▶ What the exercise asks: I need the number of lines in the data that contain the word "agent", and nothing beyond it.

▶ Excerpted records:
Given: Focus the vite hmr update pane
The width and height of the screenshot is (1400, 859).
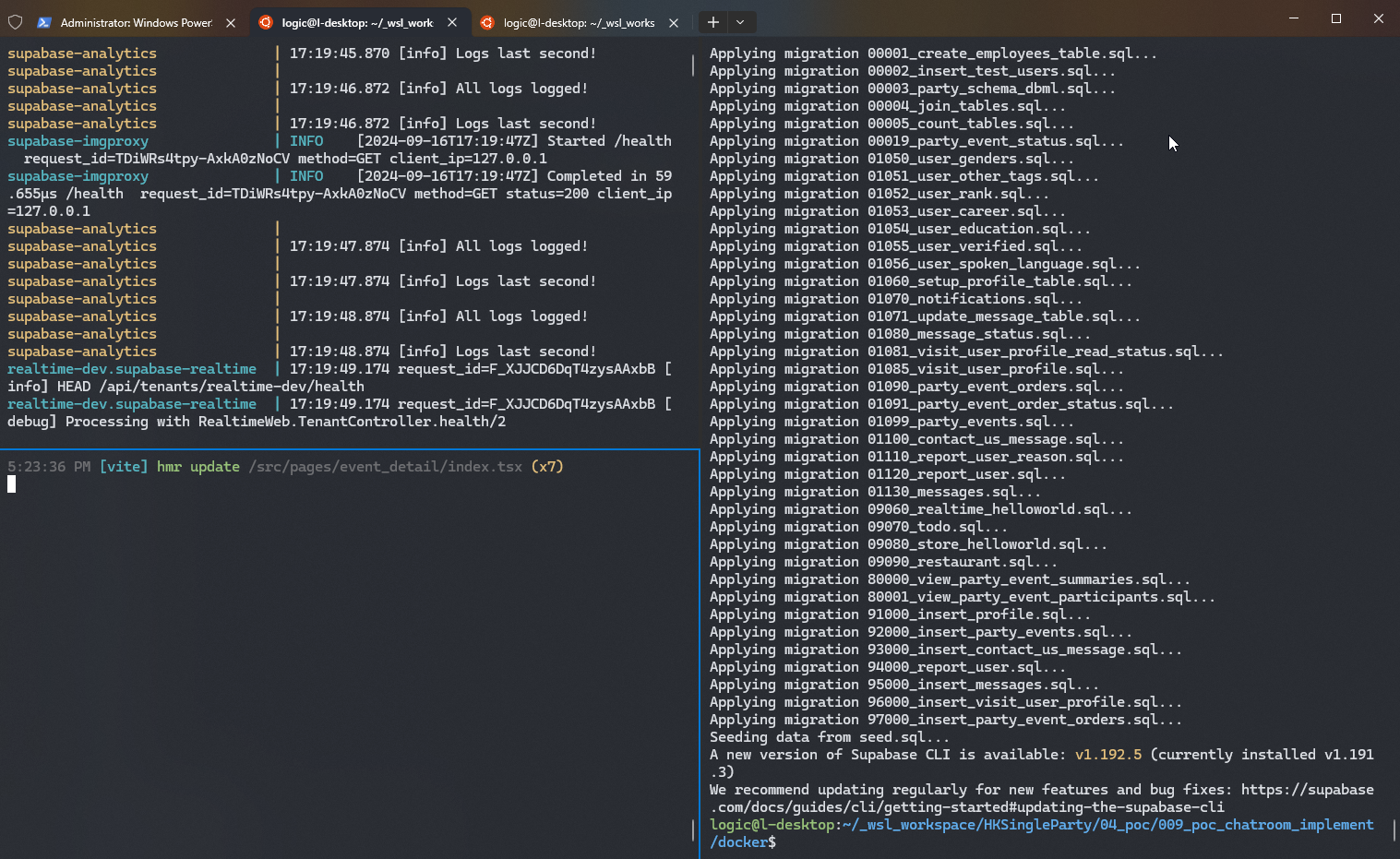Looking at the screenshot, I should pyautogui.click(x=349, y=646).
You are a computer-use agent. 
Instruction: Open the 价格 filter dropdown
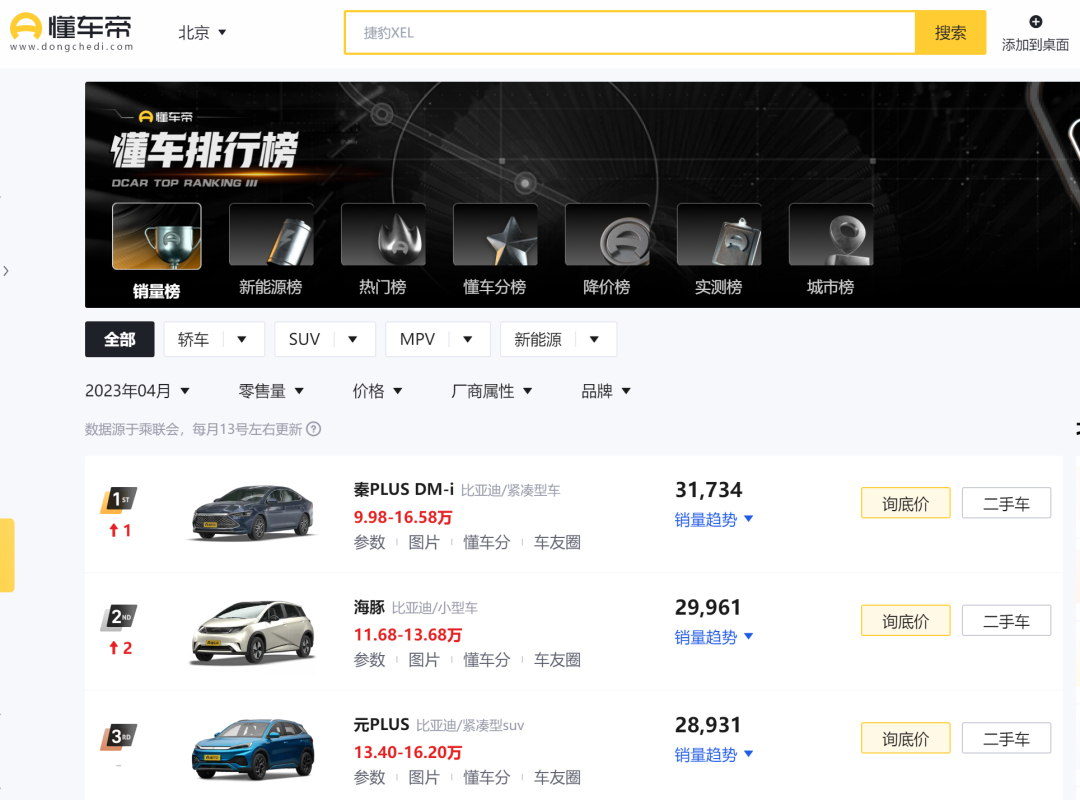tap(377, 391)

* * *

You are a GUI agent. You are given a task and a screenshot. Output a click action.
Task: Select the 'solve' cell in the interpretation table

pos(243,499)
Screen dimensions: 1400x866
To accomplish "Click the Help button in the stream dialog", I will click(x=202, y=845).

▶ Answer box: 2